Apple reportedly used videos without permission from late night hosts and others to train AI
Today, word has come out that Apple and other companies have used content from YouTube videos to train AI models without the permission of the creators of these videos. According to this new report, a third party created a file of sub-titles taken from over 170,000 videos. These videos include content from long-time tech reviewer Marquees Brownlee (MKBHD), and late-night comics Stephen Colbert and Jimmy Kimmel.
“Technology companies have run roughshod. People are concerned about the fact that they didn’t have a choice in the matter,” Keller said. “I think that’s what’s really problematic.”-Amy Keller, partner at the law firm DiCello Levitt
However, large companies like Apple were using this dataset created by EleutherAI called YouTube Subtitles which doesn’t include imagery but does feature plain text of videos’ subtitles. The latter also includes translations into languages such as Japanese, German, and Arabic. YouTube Subtitles contains content from over 12,000 videos some of which have been deleted from YouTube. One unnamed creator deleted all of his videos that were online and discovered that his work was still included in some AI models.
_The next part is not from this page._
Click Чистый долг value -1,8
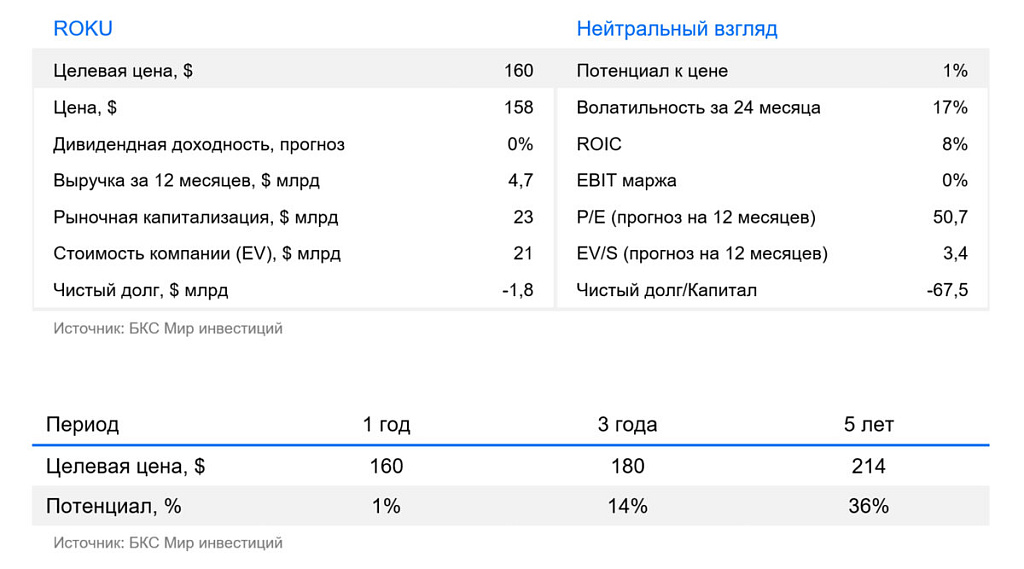 (517, 290)
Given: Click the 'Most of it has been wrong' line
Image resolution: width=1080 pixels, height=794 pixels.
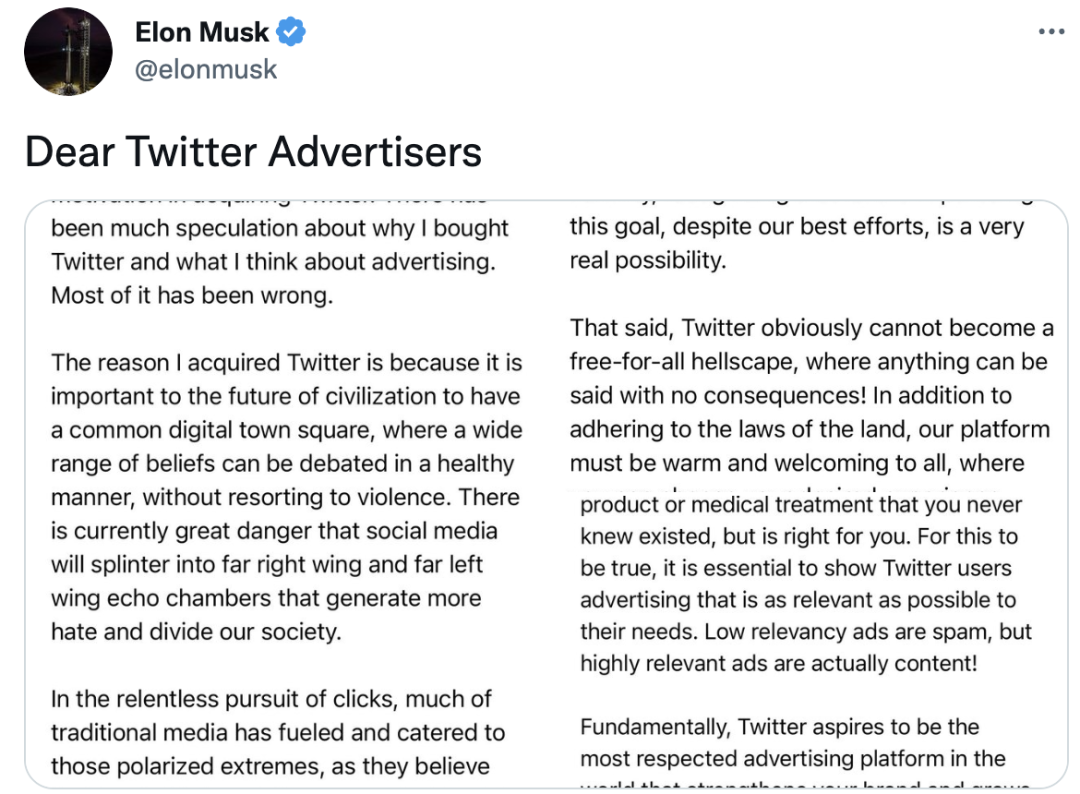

The problem is that none of the YouTube creators had been asked for their permission to allow the videos they made to be used to train AI models. While there have been lawsuits against members of the AI community for using content without permission, companies like Open AI and Meta have defended their actions by saying that their actions were supported by the Fair Use doctrine which allows the unlicensed use of copyrighted material in certain situations.